Swain sat down with CFO Brew at her company’s annual Amplify conference in metro Washington, DC, earlier this month. She offered CFO Brew examples of the tangible benefits that technology can bring to finance teams and shared how she’s leading her team to adopt AI in their processes.
This interview has been lightly edited for length and clarity.
Since joining Workiva as CAO in 2023, how have you helped transform the accounting and finance function?
I was brought in to transform, I would call it digitize, the finance function…When initially I joined the company, we were closing the book around business day eight. I mentioned to the team I really wanted to reduce the cycle, not because of my ego, but nowadays real-time accurate data is a power. When you give accurate financial results to the CEO and CFO, they can quickly pivot; they can change direction. When you don’t have real-time data until business day 10, 15, the data is already stale…Now, the team is closing around business day four.
We continue this journey, and we need to really focus on automation. Being in finance, we’re going to be the last one to receive headcount. If you’re not going to receive headcount, you need to rely on systems a lot more. Two years ago, when I joined Workiva, we talked about RPA—that’s robotic process automation—but now, I can’t think of any day that we don’t mention AI. That’s how much AI became part of day-to-day professional life.
Since you’ve joined Workiva, how has AI technology impacted the team’s workflows?

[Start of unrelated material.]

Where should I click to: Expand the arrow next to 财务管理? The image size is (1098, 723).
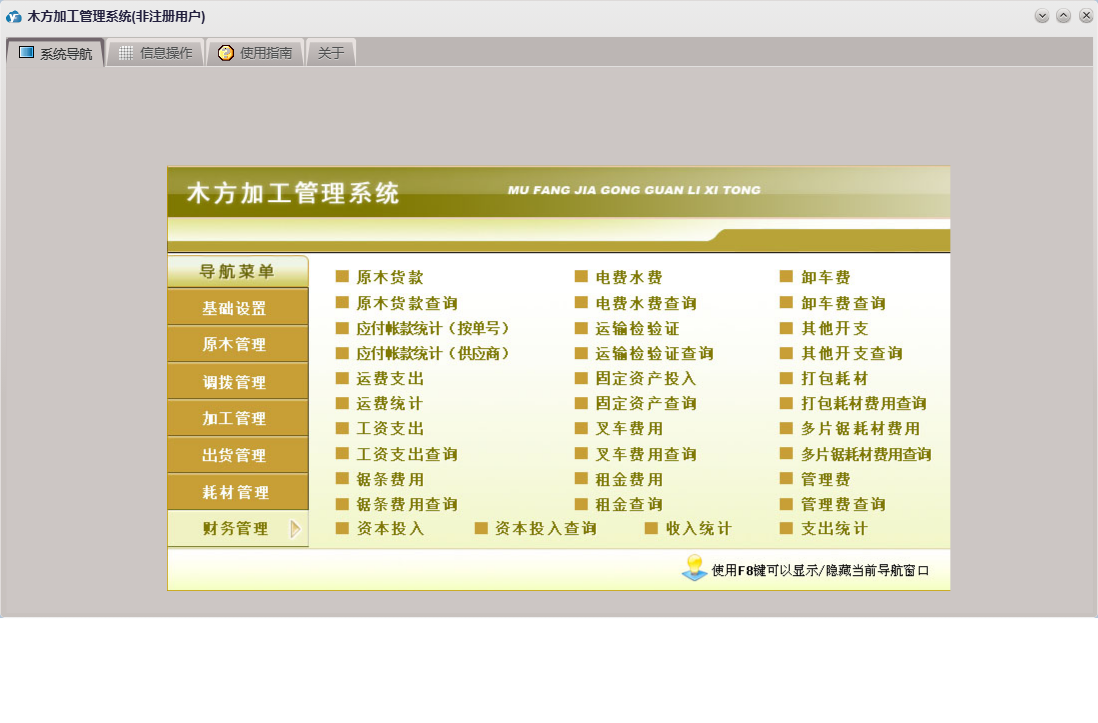[295, 529]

I have to be honest with you, we’re taking baby steps. Actual adoption of AI itself takes time because it requires such huge change management. Not all employees can keep up the pace that AI is being evolved. One thing I have been doing is to educate employees that there is a lot of training out there that people can take and then learn from it. The other thing I’m encouraging my team to do is to start small. So, don’t think about a big AI project. [Instead, start with] something that you can see a quick win and a quick benefit from using AI in a secured environment.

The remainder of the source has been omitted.